Travellers frequently visit Malaysia for many reasons – sunny beaches, lush rainforests, mouth-watering food and vibrant culture. Read our survival guide to make the most out of your trip to Malaysia.
Learn the local language
Not all locals speak the same language as travellers from around the world. Although most of them speak in English. In rural areas, locals can say simple phrases like ‘How are you?’ and ‘Thank you’. To communicate better with them, try to learn to say basic words in Malay, Chinese, and Tamil. You could also use body language (and a smile) so they understand what you are trying to say. They will appreciate that you did your best to talk to them. Some of them might become your friends and would be willing to share their stories with you.
Join local communities before arriving
There are many travel enthusiasts and locals who share their love for Malaysian culture through events and programmes. We recommend looking at hostels that organise special programmes such as food tours, city tours, hiking, night life, and many other fun activities. Couchsurfing is also another great option to befriend locals to show you around and experience great fun, Malaysian style. If you are into arts and culture, we recommend engaging on the social media pages of local art markets and galleries such as Riuh in The City, Zhongshan Building, The Bee and Publika.
Know duty-free rules
Malaysia is serious about duty-free concession. There is a limit for buying certain items. Wine, spirits or malt liquor cannot exceed one litre per person. While only 200 cigarettes can be brought into Malaysia. Perfumes and cosmetics cannot cost more than RM200 (USD50). Travellers are required to go to the Red Lane to declare their goods. If they have nothing to declare, they can move on to the Green Lane.
No drugs allowed
Taking drugs into Malaysia is a serious offence, regardless of quantity. The punishment for these cases will be high fines and jail time. Before travelling, make sure to double check your luggage and bags to be sure there are no questionable substances that may appear among your belongings.
Be adventurous in trying hawker stalls
Hawker stalls can look hot and stuffy due to thick crowds, but the local delicacies may just be worth it. Authentic local food is prepared and cooked at stalls before serving. Try as many local dishes as you want because these are more affordable than fancy restaurants. A single dish costs about RM7 – 10 (around USD1 – 2). You can even order huge dishes to share with your friends, which are even cheaper. Most of the hawker stalls are kept clean so you can enjoy your meal at the tables or along the streets.
Prepare for hot and humid weather
Malaysia offers lovely tropical weather, with temperatures roughly between 28 – 31ºC. The weather can be extremely hot on certain days, though, and more humid on rainy and sunny days.

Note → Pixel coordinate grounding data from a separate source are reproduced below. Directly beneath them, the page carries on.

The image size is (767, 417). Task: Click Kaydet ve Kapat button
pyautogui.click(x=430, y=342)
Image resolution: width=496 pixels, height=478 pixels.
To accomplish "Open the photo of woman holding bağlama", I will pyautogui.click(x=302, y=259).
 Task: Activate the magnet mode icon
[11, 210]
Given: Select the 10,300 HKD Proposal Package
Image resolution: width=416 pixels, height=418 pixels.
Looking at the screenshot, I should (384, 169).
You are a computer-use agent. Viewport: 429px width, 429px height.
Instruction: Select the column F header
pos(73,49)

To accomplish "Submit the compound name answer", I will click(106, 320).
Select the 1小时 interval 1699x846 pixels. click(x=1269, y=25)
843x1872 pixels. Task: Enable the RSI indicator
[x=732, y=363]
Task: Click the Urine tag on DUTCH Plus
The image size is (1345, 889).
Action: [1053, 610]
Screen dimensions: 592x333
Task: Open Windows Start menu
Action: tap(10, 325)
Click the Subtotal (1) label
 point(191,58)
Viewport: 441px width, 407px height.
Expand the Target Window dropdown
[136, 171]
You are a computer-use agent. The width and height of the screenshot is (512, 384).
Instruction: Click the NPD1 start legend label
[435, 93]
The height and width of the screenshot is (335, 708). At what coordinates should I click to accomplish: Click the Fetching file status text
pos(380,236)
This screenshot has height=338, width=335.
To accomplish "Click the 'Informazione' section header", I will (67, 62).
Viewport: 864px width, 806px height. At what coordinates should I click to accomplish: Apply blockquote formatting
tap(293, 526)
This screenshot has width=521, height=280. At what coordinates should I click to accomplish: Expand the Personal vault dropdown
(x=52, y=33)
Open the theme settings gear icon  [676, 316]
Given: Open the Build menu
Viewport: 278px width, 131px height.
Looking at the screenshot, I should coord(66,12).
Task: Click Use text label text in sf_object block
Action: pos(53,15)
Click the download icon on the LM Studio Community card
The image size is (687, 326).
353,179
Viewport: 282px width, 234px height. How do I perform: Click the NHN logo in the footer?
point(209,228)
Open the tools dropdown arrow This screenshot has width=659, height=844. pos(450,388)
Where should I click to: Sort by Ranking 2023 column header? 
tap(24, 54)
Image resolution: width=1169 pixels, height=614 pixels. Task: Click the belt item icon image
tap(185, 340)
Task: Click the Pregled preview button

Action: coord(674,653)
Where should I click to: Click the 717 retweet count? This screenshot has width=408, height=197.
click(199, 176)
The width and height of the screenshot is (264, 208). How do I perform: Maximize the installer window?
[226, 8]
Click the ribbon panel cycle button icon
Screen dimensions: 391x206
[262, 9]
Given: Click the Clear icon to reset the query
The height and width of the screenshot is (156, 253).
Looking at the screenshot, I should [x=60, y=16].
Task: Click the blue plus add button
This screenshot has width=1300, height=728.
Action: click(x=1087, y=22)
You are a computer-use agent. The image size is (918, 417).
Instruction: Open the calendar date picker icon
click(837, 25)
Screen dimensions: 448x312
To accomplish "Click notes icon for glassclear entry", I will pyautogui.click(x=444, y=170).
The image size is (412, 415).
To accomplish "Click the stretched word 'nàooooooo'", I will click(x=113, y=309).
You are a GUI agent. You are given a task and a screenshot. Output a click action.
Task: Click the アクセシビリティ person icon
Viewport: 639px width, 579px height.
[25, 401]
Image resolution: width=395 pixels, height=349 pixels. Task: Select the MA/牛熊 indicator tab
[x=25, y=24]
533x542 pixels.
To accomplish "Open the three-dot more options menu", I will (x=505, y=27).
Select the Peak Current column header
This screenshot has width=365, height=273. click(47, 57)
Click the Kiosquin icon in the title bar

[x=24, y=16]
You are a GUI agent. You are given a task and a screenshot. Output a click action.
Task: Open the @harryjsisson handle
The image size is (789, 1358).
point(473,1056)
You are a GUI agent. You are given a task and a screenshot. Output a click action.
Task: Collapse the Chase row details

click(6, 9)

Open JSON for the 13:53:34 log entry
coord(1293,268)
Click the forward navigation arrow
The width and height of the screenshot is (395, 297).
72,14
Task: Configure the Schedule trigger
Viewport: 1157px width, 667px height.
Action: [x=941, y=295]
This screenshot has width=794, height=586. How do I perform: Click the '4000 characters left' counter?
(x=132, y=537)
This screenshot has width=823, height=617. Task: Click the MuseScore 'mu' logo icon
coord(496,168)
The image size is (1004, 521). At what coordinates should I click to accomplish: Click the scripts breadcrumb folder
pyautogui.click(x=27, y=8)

Have back-up plans to enjoy indoor activities to avoid sweating under the sun or getting soaked from the rain. Spend your time in malls, browsing through the stores and enjoying your meals at lovely cafes. Be sure to put on some sun screen and drink plenty of water as well.
Avoid the haze
The severity of haze in Malaysia changes on a yearly basis. In 2015, alongside Singapore and Thailand, Malaysia suffered a month-long haze due to mass illegal burning of forests in Indonesia. Last year, the haze blanketed Malaysian skies for a few days. It is advisable to monitor the conditions before travelling.
Make use of public transport
Public transport has become more convenient for visitors travelling around Malaysia. There are many lines – including the LRT, MRT and Monorail – to be used to go out and about in Kuala Lumpur. Also, you can still hop onto buses to get to your destinations. Charging by the distance starts at 80 cents. In other states of Malaysia like Penang, Melaka and Ipoh, you can move around via public buses. To save on travelling costs, it would be best to walk around. Although you might want to avoid walking in the afternoons to prevent heat strokes. Map out public transportation routes to your destination before heading out.
No extra tips
There is no tipping in Malaysia. Many cafes, restaurants, pubs and bars charge a 10% service charge and 6% Goods and Services Tax on top of your bill. These are mentioned on the menu. You cannot give extra tips to taxi drivers and hotels as you only need to pay the exact amount. If they provide you great service, ask them before giving tips.
Prepare equipment for hiking in rainforests and mountains
Malaysia has plenty of stunning tropical rainforests and mountains. Appropriate clothing is recommended in order to enjoy your adventures here. Wear comfortable sports or hiking shoes. Take insect repellent with you and bring some healthy snacks in case you get hungry along the way. Most importantly, drink plenty of water to stay hydrated.